Posted on:2001-12-06Degree:Ph.DType:Dissertation
University:Harvard UniversityCandidate:Weinberg, Dana BethFull Text:PDF
GTID:1464390014451750Subject:Health Sciences
Abstract/Summary:
This study examines the effects of a hospital merger and restructuring on nurses at the Beth Israel Deaconess Medical Center in Boston, Massachusetts. BIDMC, like hospitals across the country, underwent restructuring in response to an increasingly competitive and cost-restrictive medical marketplace. Like nurses across the country, nurses at this distinguished Harvard teaching hospital complained about decreasing job satisfaction, increasing burnout, and heightened concerns about the quality of patient care at their institution. This study evaluates nurses' claims in light of the changes at BIDMC. I examine the experiences of survivors of organizational restructuring and change using a multi-method (surveys, focus groups, participant observation, interviews, and archival data) embedded case study design of six inpatient units in the hospital.
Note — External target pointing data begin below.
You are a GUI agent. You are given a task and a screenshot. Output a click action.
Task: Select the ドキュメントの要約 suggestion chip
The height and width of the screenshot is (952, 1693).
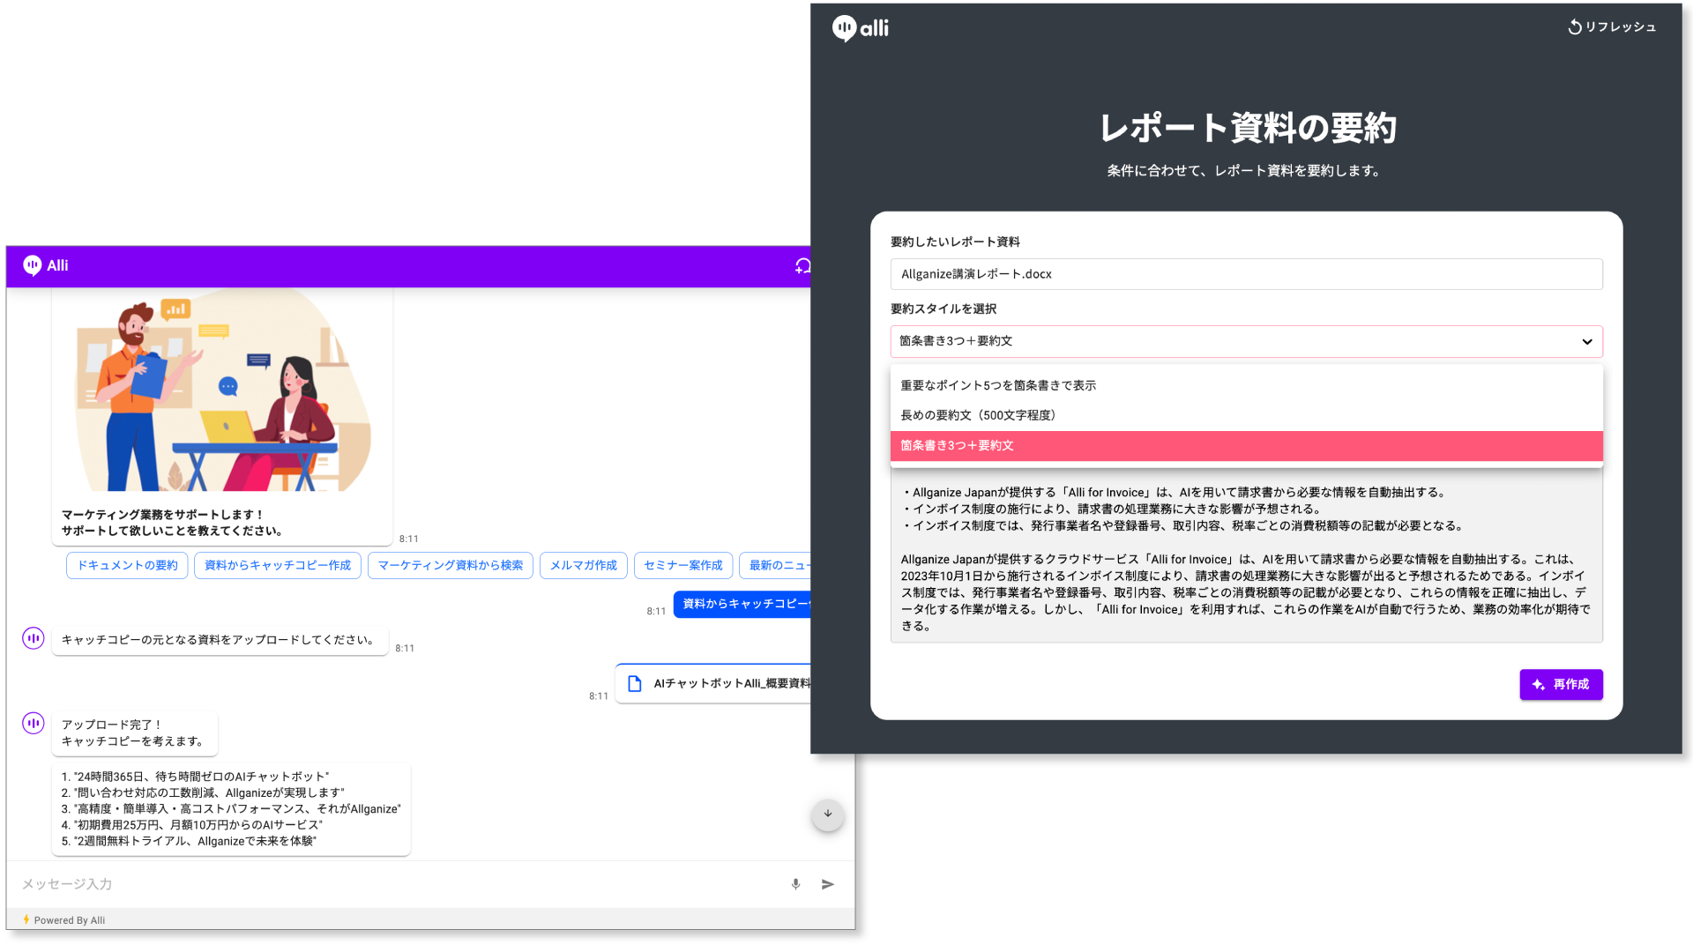tap(127, 565)
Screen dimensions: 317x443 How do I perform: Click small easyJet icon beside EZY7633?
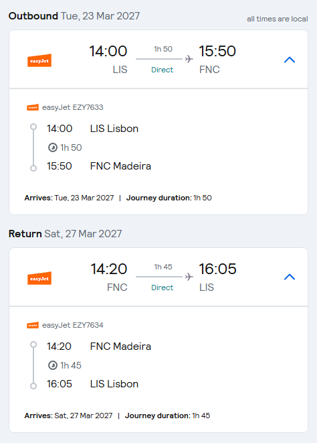pyautogui.click(x=33, y=107)
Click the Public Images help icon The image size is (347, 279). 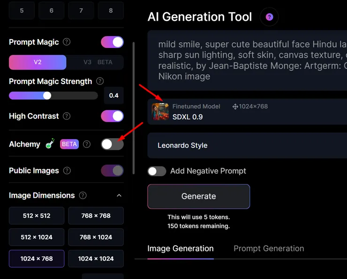point(67,171)
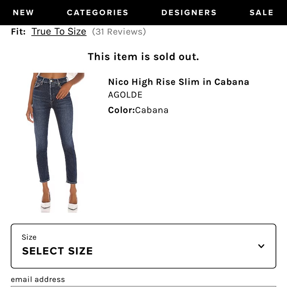Open the SELECT SIZE dropdown
Screen dimensions: 287x287
click(x=57, y=251)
This research focuses on changes in institutional-, unit-, and individual-level organizational arrangements important to nurses—status, autonomy, access to resources, doctor-nurse relations, job demands, and control over work. I examine the interplay of these factors and nurses' power and control in the hospital. I conclude that nurses' claims reflect actual changes in organizational arrangements that affect nurses' well-being and ability to perform their work. Their complaints are not merely indicative of resistance to and resentment of change in general or to changes that decrease their professional influence. The BIDMC case points to the potential crisis in hospitals today as they restructure to meet the challenges of a changing marketplace without careful consideration of the effects on front-line staff. Such changes may threaten the competence of institutions to provide high quality care by compromising patient safety and driving skilled, educated, and committed caregivers away from the bedside.